McCain: My Surge = Your Progress

By Marc Ambinder
Jul 19 2008, 5:50 PM ET Comment

Here's the McCain campaign's response to the news of the day. It's considerably more optimistic and hard-headed than the utterance from the anonymous Republican strategist i quoted below.


"Let’s be clear, the only reason that the conversation about reducing troop levels in Iraq is happening is because John McCain challenged the failed Rumsfield-strategy in Iraq and argued for the surge strategy that is responsible for the successes we’ve achieved and which Barack Obama opposed. Unlike Barack Obama, John McCain has never ignored the facts on the ground in Iraq, he’s never avoided the warzone before proposing new strategy, and he’s never voted against funding our troops in the field. If John McCain was following Barack Obama’s lead on foreign policy, the United States would have already withdrawn from Iraq in a humiliating defeat at the hands of al Qaeda.” ---Tucker Bounds, spokesman John McCain 2008.

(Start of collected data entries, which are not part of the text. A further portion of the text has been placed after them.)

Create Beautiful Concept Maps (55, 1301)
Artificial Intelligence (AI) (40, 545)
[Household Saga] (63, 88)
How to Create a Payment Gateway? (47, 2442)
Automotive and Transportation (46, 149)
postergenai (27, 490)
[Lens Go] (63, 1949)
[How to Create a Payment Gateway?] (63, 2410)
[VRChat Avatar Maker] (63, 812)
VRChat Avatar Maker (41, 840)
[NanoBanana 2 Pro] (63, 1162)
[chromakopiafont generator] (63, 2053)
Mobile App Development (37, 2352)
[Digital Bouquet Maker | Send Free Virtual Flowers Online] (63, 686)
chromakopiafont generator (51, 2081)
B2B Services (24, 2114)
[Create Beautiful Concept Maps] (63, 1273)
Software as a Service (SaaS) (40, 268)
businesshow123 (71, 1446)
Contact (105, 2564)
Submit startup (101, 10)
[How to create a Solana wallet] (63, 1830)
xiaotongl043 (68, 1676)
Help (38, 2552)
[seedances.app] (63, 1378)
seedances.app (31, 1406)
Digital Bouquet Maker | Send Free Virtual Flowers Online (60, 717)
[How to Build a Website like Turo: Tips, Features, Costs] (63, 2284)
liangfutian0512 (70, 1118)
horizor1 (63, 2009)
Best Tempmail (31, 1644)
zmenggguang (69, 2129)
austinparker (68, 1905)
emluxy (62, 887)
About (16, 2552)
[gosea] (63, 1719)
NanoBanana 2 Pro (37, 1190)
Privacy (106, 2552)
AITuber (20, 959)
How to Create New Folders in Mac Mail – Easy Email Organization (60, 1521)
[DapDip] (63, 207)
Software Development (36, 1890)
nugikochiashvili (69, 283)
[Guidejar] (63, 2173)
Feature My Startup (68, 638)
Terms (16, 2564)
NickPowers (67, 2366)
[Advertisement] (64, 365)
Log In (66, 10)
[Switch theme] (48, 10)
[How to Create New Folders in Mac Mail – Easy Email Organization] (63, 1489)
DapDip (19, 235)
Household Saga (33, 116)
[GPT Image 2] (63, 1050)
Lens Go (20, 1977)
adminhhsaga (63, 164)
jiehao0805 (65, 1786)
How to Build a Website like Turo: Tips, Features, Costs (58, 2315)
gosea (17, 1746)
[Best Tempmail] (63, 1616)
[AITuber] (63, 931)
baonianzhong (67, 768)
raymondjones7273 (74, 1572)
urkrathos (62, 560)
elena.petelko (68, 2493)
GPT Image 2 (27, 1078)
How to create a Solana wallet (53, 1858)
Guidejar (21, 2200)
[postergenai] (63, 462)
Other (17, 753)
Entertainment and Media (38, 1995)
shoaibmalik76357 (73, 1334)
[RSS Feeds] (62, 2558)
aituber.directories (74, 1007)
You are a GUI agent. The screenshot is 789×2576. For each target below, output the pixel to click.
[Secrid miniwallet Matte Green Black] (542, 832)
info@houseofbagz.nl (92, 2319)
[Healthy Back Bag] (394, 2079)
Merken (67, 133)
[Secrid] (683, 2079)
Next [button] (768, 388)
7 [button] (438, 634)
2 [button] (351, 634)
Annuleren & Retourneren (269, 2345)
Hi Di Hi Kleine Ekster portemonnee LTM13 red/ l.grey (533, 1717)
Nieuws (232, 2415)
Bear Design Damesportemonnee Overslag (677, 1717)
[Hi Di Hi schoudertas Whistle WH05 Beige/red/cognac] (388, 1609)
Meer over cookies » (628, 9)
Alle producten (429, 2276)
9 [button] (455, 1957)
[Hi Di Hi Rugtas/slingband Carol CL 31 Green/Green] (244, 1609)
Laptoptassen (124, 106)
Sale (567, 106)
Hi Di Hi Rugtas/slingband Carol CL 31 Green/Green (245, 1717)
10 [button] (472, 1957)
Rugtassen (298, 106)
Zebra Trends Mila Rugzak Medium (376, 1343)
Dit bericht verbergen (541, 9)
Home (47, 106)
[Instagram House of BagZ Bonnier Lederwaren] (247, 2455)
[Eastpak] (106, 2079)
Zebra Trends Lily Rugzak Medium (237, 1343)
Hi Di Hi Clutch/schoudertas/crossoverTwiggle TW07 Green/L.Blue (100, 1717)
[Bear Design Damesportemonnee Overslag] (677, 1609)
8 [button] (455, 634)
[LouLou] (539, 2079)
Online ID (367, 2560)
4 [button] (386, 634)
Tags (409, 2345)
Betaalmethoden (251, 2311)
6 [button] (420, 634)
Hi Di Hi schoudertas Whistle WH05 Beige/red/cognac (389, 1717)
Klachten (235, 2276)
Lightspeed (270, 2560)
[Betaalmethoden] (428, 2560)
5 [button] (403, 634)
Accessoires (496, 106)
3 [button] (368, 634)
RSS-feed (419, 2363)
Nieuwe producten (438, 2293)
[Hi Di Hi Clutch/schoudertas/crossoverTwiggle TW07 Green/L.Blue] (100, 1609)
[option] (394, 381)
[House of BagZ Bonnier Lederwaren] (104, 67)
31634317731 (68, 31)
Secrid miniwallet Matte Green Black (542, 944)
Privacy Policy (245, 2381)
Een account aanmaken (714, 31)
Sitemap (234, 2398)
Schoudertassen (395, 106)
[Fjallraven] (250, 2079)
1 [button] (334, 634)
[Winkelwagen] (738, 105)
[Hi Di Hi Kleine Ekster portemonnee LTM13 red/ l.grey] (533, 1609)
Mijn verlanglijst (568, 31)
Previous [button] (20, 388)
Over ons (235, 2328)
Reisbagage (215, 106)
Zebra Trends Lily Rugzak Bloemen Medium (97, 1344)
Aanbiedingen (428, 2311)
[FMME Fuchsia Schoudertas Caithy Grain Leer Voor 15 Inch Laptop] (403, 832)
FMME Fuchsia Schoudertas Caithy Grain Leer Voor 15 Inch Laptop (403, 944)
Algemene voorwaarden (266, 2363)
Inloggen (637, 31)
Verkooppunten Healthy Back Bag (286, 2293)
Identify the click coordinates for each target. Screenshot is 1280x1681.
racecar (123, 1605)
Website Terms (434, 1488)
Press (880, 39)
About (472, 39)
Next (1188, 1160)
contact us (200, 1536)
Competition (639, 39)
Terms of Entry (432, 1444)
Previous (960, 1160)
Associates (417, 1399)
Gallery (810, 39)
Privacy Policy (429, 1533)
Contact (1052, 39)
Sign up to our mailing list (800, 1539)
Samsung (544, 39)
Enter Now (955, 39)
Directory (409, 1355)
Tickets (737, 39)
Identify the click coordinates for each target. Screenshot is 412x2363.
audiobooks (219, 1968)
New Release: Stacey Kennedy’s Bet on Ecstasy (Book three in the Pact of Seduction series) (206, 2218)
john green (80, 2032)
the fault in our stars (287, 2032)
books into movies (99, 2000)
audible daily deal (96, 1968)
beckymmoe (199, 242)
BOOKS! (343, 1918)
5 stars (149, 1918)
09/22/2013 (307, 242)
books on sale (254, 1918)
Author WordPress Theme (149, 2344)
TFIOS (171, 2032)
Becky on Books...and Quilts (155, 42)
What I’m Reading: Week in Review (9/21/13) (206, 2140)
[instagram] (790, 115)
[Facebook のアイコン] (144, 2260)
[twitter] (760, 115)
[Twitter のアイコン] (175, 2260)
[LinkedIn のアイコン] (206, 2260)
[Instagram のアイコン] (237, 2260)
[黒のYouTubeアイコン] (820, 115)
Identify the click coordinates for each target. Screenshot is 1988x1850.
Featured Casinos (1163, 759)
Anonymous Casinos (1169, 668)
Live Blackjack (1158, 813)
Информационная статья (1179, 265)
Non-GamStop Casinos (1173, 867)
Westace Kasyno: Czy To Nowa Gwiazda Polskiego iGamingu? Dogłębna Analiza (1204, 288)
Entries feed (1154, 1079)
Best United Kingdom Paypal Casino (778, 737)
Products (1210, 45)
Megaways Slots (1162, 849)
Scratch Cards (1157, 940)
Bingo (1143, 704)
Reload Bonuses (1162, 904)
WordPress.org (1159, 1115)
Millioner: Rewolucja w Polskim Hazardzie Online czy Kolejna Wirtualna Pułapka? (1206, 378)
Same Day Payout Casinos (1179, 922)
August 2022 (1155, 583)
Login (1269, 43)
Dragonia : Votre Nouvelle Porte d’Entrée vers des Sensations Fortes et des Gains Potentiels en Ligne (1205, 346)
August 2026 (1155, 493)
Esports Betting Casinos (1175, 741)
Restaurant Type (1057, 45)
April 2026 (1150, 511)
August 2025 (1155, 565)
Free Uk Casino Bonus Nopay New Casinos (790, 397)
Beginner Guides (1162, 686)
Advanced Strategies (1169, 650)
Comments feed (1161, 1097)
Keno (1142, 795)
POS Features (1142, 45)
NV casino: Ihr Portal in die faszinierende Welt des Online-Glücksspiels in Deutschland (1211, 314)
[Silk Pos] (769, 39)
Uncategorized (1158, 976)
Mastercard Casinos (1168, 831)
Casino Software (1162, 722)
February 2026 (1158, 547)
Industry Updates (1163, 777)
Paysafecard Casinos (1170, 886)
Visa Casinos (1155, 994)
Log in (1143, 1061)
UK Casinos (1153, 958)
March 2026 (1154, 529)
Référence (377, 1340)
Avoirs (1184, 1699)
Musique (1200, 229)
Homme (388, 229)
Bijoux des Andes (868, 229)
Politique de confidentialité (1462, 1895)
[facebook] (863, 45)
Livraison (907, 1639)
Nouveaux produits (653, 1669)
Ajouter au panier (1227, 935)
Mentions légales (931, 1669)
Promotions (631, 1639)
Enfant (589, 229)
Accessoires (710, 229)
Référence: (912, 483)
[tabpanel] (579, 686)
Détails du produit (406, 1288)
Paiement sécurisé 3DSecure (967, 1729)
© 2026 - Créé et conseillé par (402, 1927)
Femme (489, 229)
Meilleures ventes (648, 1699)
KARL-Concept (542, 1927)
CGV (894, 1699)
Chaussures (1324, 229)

The upshot here is that many Republican strategists think that Iraq remains an albatross around McCain's neck even though McCain has a very solid case to make about his political courage and his judgment. The Republican id is still smarting from the 2006 election smackdown, and the consequence of McCain's good judgment may well help his opponent, politically. Maliki has his elections to deal with., too, but knowing everything he knows and crediting the surge with security gains, he likes Obama's proposal -- or doesn't mind being associated with it.